The cottage still stands today, and is used regularly by the family;
a tribute to Annie's energy and foresight.
Just below the lovely Greytown Town Hall was the market. This was very important in the lives of the residents. On Friday nights the markets were crowded out for the auction of farm produce. Products were neatly arranged in square lots on rows and rows of counters. The auctioneer, Hendrik Loots, was a colourful character full of humorous barter and was fluent in English,Afrikaans, German and Hindu. Annie used to thoroughly enjoy these evenings and entered whole heartedly into the excitement of obtaining bargains and back-chatting Hendrik. Towards the end of each year, another exciting event occurred in the lives of the housewives of Greytown. As October drew near they all prepared for the arrival of the Muden peaches. These were transported from Muden by ox wagons, which were outspanned on the common for several days. The Africans slept under their wagons and during the day, the woman hawked the peaches, which they carried in "go-goks" on their heads. The peaches sold for half a crown (25c) per go-gok. This was always an exciting time for Annie. She did all the buying for her out of town friends, going straight to the wagons to get the best bargains. During the week that followed, there was much activity in Annie's kitchen, with bottles and bottles of peaches being preserved for storage on the pantry shelves. The peaches were out of this world. They were big, juicy, yellow clingstone peaches, filled with flavour and fresh from the tree; only to live in the memories of the lucky people of that era.
Television was non-existent in the early days but there was never a dull moment. If anyone got bored there was always the arrival of the passenger train from Pietermaritzburg to look forward to. A common question would be, "Did you meet the train last night?" or "Are you going to the station tonight?"
Every evening the train pulled slowly into the Greytown station, announcing its impending arrival with a hoot, as it slowly curled itself around the bend and came to a loud clattering halt. Annie, Alfie and the children could often be seen at the station. If passengers had no one in particular to meet them, there was always a group of Greytown residents to welcome newcomers. The station porter, Koot Nel was one of the great characters presiding over the station. A man of many parts, Koot was a member of the Nel family who were regarded as the Greytown "aristocracy", numbering among them the famous 1937 Springbok rugby captain, Phillip Nel.

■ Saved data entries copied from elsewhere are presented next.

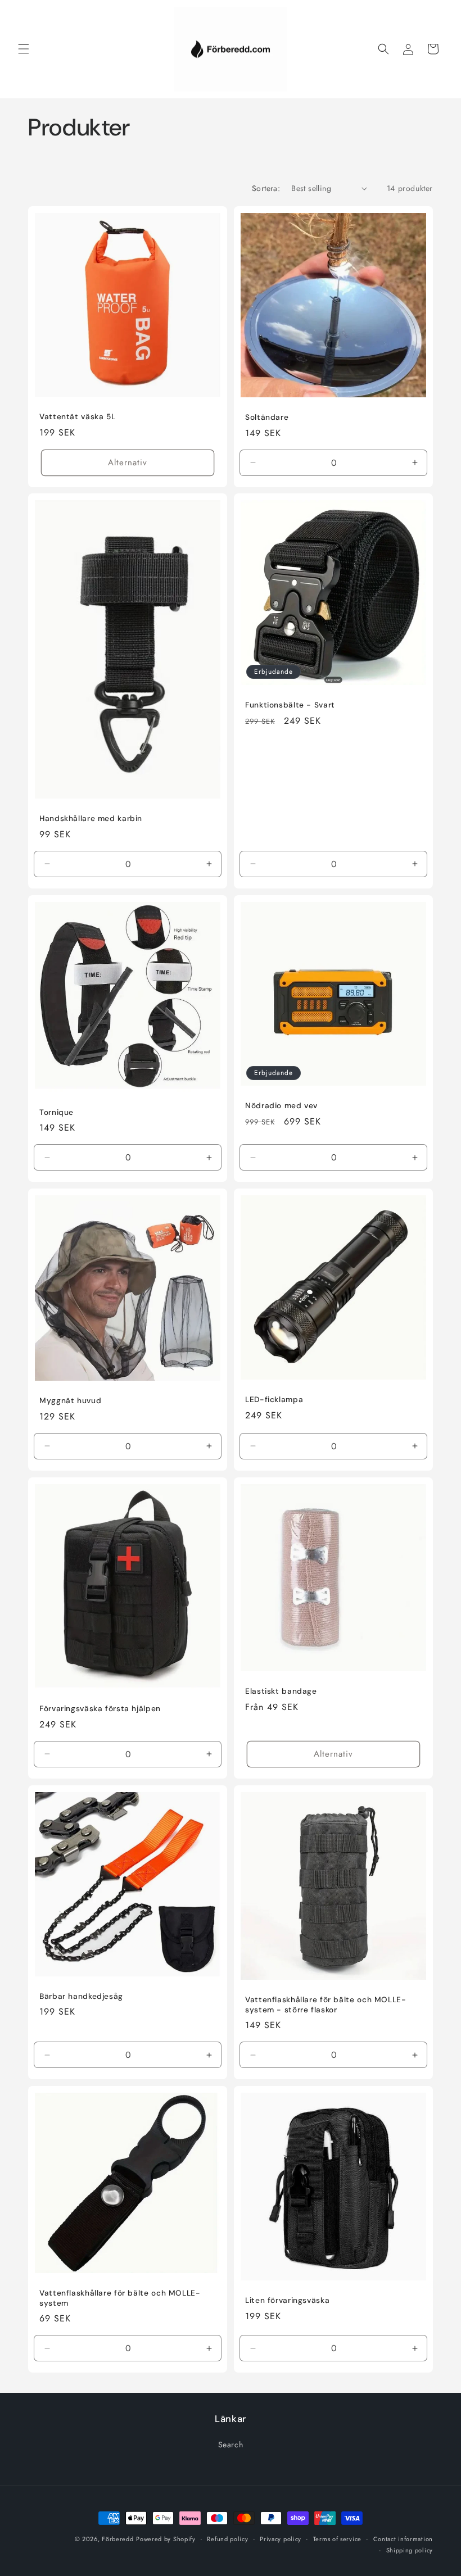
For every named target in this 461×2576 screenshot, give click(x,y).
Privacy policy (280, 2538)
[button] (23, 49)
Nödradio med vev (281, 1106)
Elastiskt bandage (281, 1691)
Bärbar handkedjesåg (81, 1996)
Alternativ (127, 462)
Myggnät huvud (70, 1400)
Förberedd (117, 2538)
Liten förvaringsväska (287, 2300)
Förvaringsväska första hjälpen (100, 1708)
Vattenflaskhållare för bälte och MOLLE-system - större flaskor (325, 2005)
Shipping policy (409, 2550)
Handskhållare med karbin (90, 819)
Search (230, 2444)
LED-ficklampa (274, 1400)
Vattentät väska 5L (77, 416)
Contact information (403, 2538)
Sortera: (266, 188)
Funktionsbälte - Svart (290, 705)
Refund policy (227, 2538)
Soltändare (266, 417)
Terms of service (337, 2538)
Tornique (56, 1112)
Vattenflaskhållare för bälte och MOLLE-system (120, 2298)
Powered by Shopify (166, 2538)
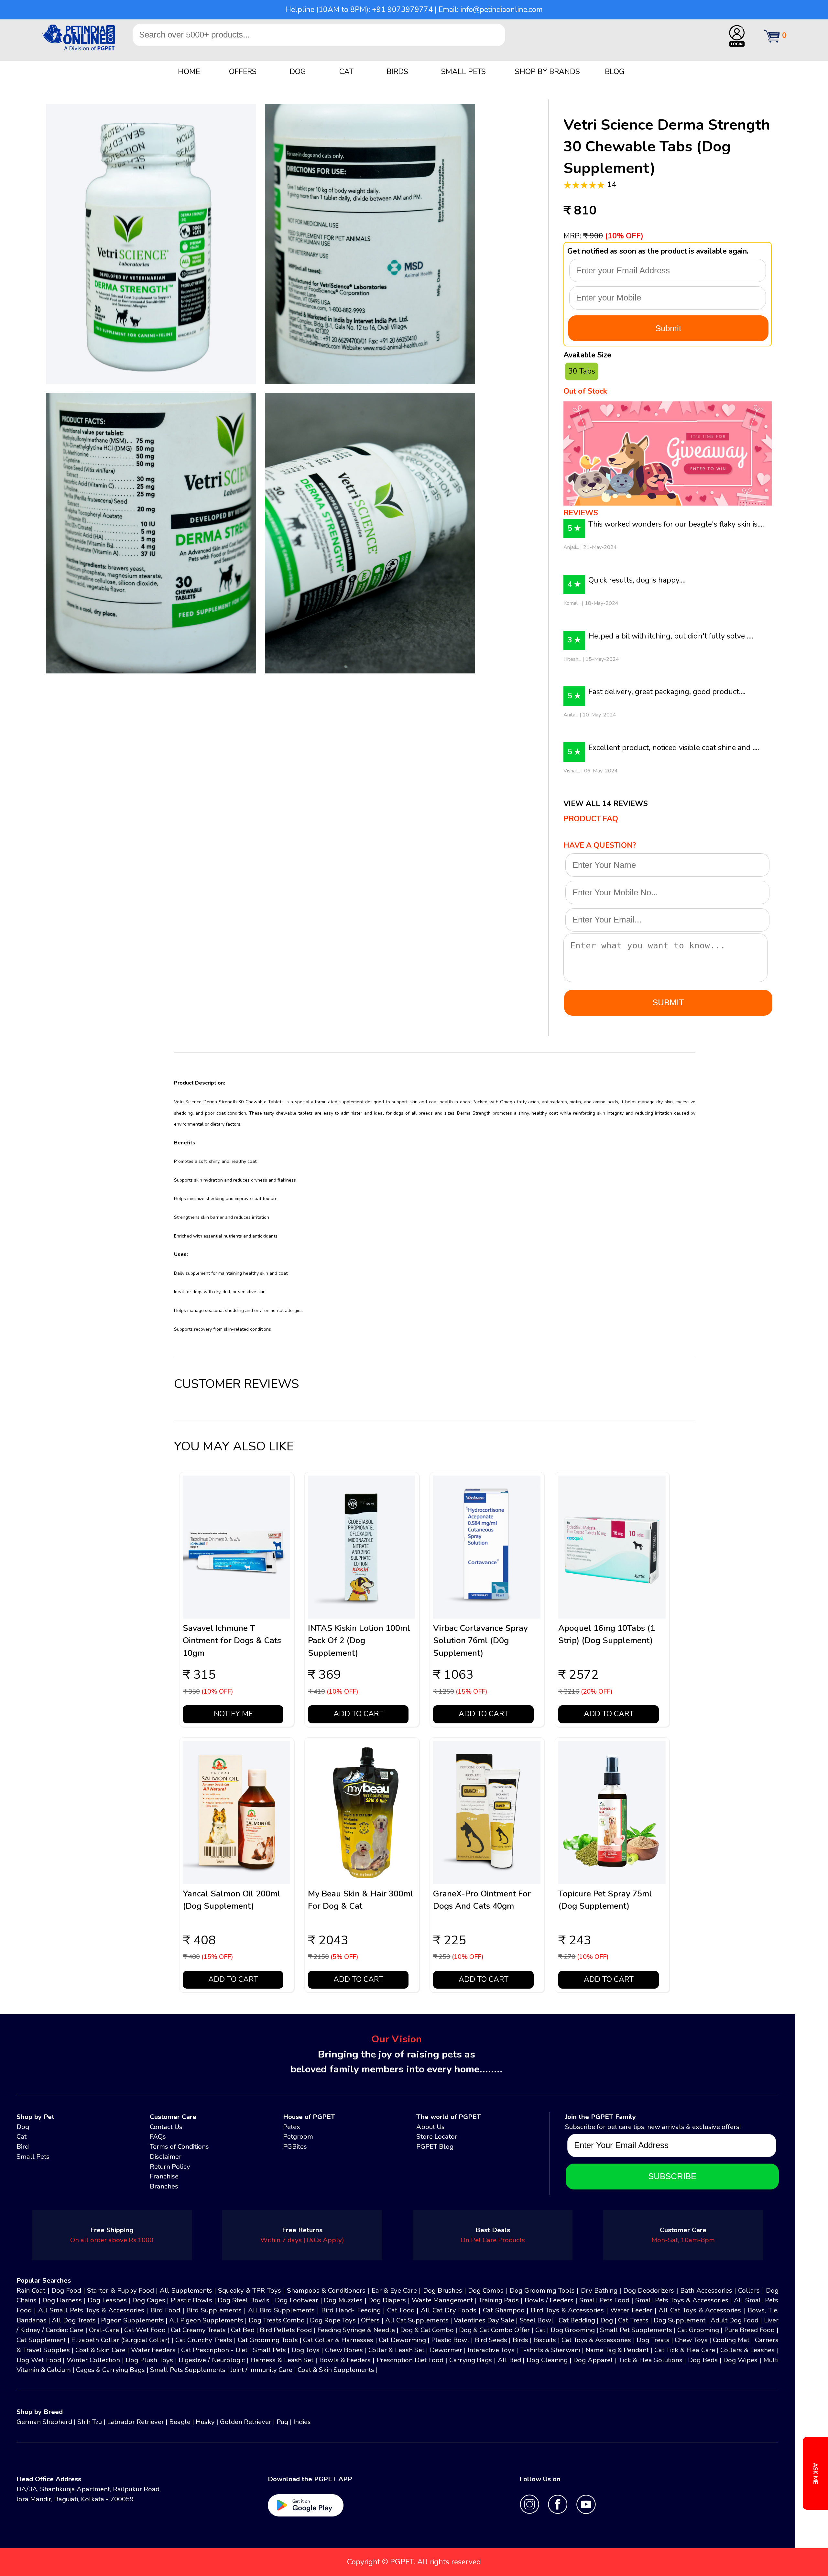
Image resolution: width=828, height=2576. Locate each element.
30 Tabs (581, 371)
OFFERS (242, 72)
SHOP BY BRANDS (547, 72)
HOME (189, 72)
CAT (346, 72)
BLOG (615, 72)
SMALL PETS (463, 72)
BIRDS (397, 72)
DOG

Koot was a tall man with a slightl paunch and was always dressed in his porter's uniform. His long black serge pants with years of shine on them, hung at half mast and his collarless blue shirt was fastened at the grubby neckline with a brass stud. To this he added a waistcoat, his porter's cap and large black shoes. He bustled around with his porter's trolley, loading, pushing and unloading luggage. He reigned supreme over the station platform and all the people on it. He was Afrikaans but spoke with a cultivated Cockney accent and laced all his announcements with a brand of Cockney humour.

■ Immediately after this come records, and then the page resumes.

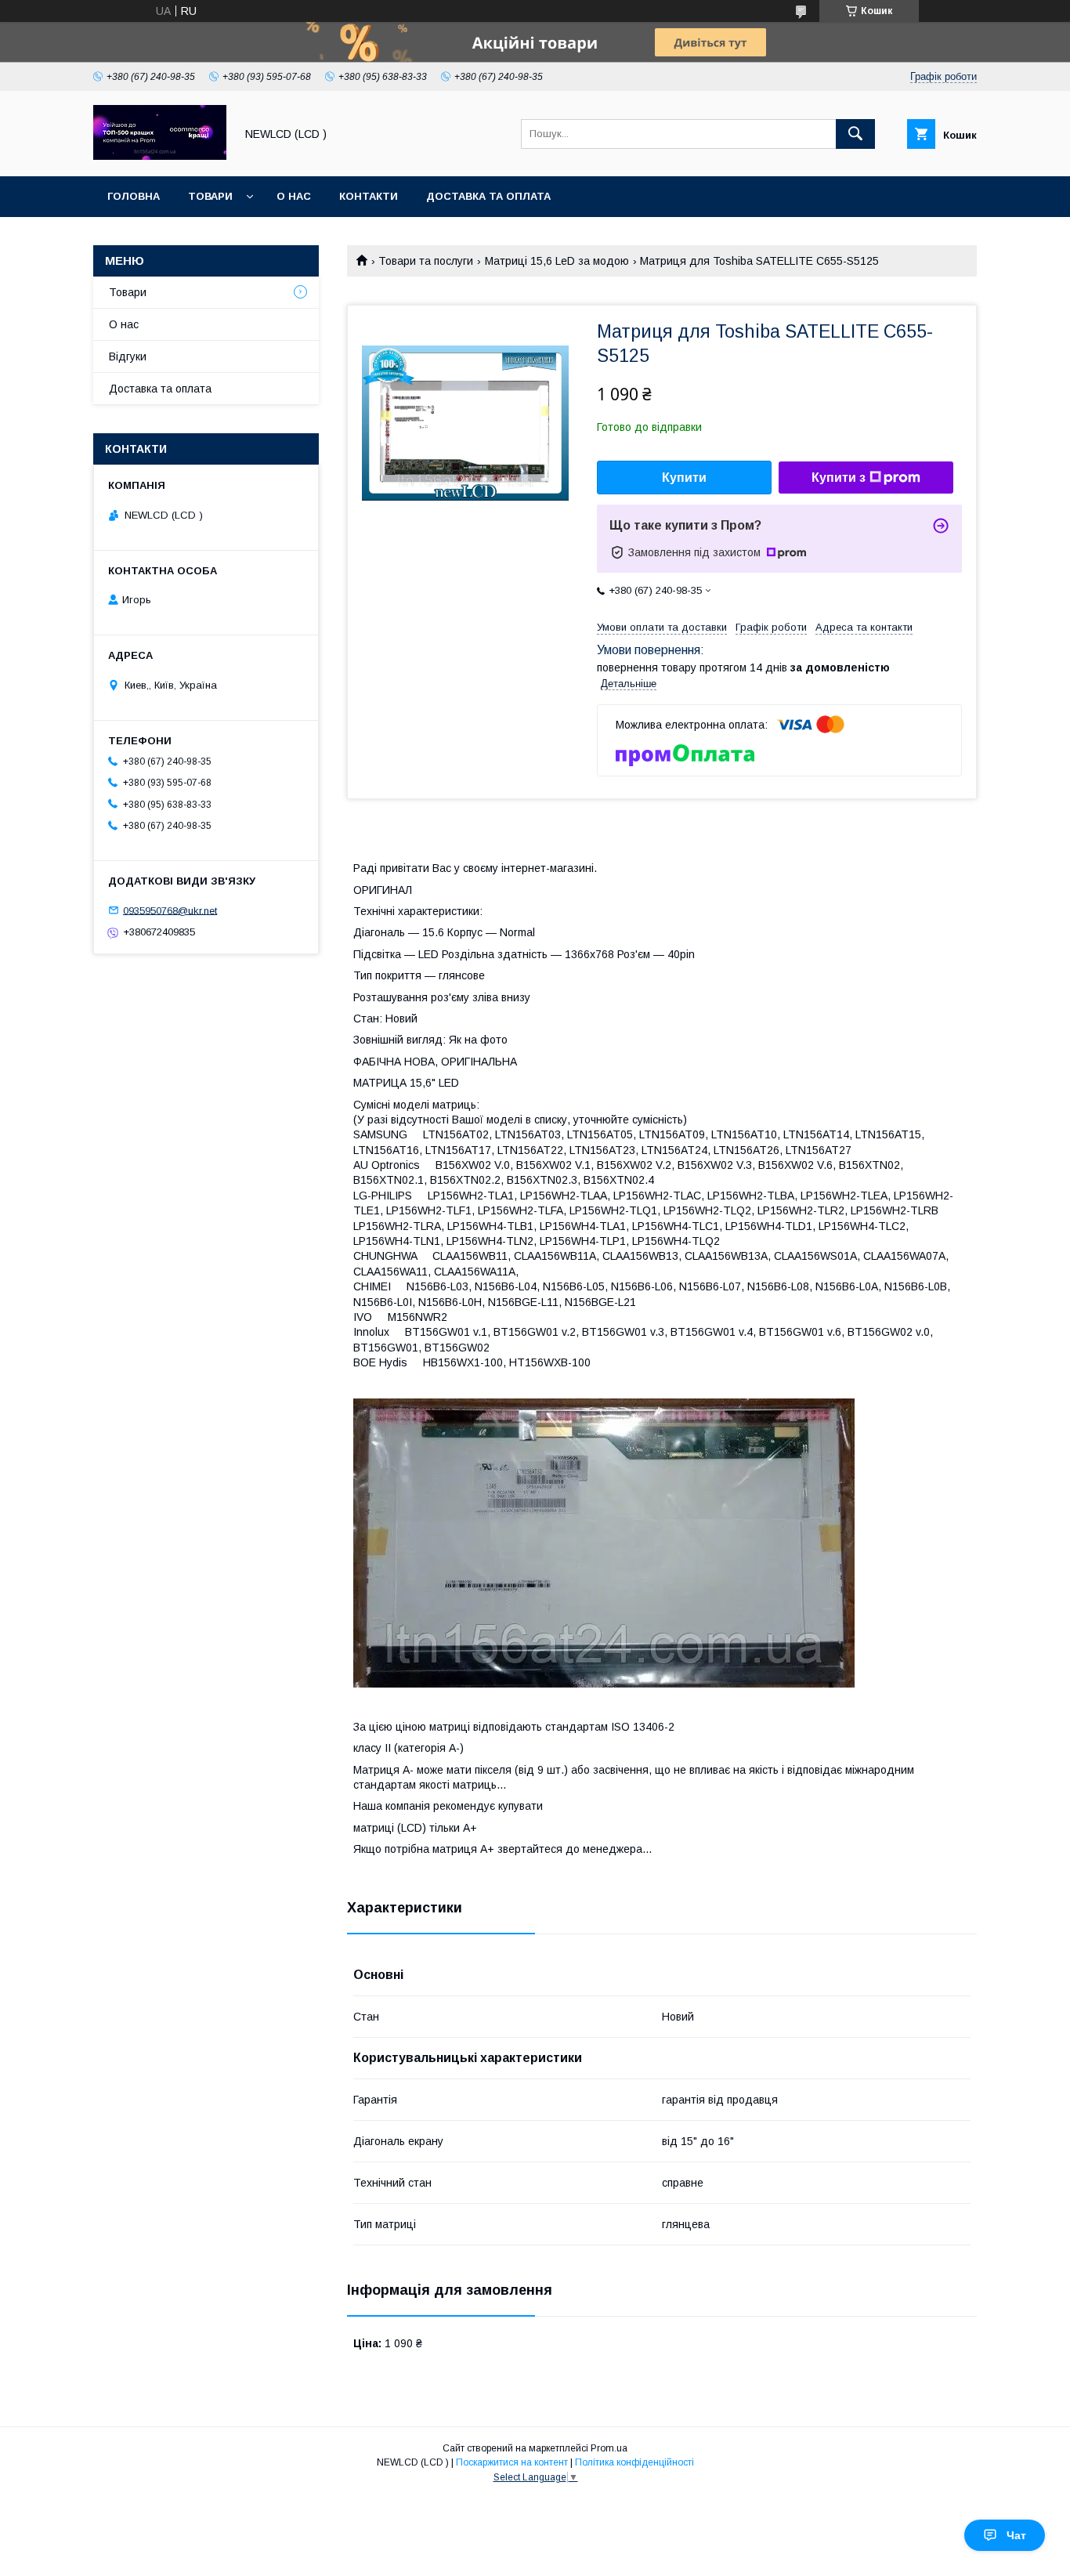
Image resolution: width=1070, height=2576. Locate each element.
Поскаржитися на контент (512, 2462)
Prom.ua (609, 2448)
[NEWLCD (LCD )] (159, 156)
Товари (210, 196)
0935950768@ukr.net (170, 910)
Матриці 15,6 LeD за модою (557, 261)
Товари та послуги (425, 261)
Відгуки (127, 356)
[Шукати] (855, 134)
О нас (294, 196)
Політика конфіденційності (634, 2462)
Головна (133, 196)
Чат (1016, 2535)
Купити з (839, 477)
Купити (684, 477)
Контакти (368, 196)
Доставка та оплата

Sadly today, this station which was once the scene of much hustle and bustle is deserted and merely a ghost of what it once was. Trains coming and going are few and far apart and the social scenes played out on the station platform are relics of a more romantic past.
Annie was a foundation and active member of the Woman's Institute in
Greytown, which was founded in 1928. She participated in their activities
wholeheartedly for years. She had recoginsed the need for young married
women to meet others and share their ideas and develop their talents. Her
own talents were a source of great inspiration to others. Most of the members
were farmer's wives who travelled to town once a week, usually by horse
and trap on rough gravel roads They dressed up for the occasion, which
was quite a social event and the rapid growth of the organisation showed
that there was a real need for a society of this nature. They held cake,
floral and needlework shows and worked tirelessly to raise flinds for worthy
causes, and were particularly active during the depression years from 1929-1933.
Annie served as president for several years, and was a judge in the cookery,
needlework and floral art section of their shows. In recognition for her
services she was made an Honorary Life Member of the Greytown Woman's Institute.
It was during the war years that Alfie was first elected Mayor of Greytown. He served in this capacity from 1944-1949 and again in 1965. As mayoress, Annie entertained high dignatories effortlessly and with dignity. She was renowned for her graciousness as a hostess and many wedding receptions, parties and meetings were held on the long veranda of their home. She was also a foundation member, and for many years chairlady of the Greytown Child Welfare Society. She was awarded an Honorary Life Membership in recogintion of her long and devoted services.
Although she gave unstintingly of her time to community services, Annie never neglected her children, husband or friends.
Inextricably woven into the fabric of Annie's life was the wide circle of friends, whom she and Alfie gathered around them over the years. With their friends Annie and Alfie enjoyed a full and happy social life.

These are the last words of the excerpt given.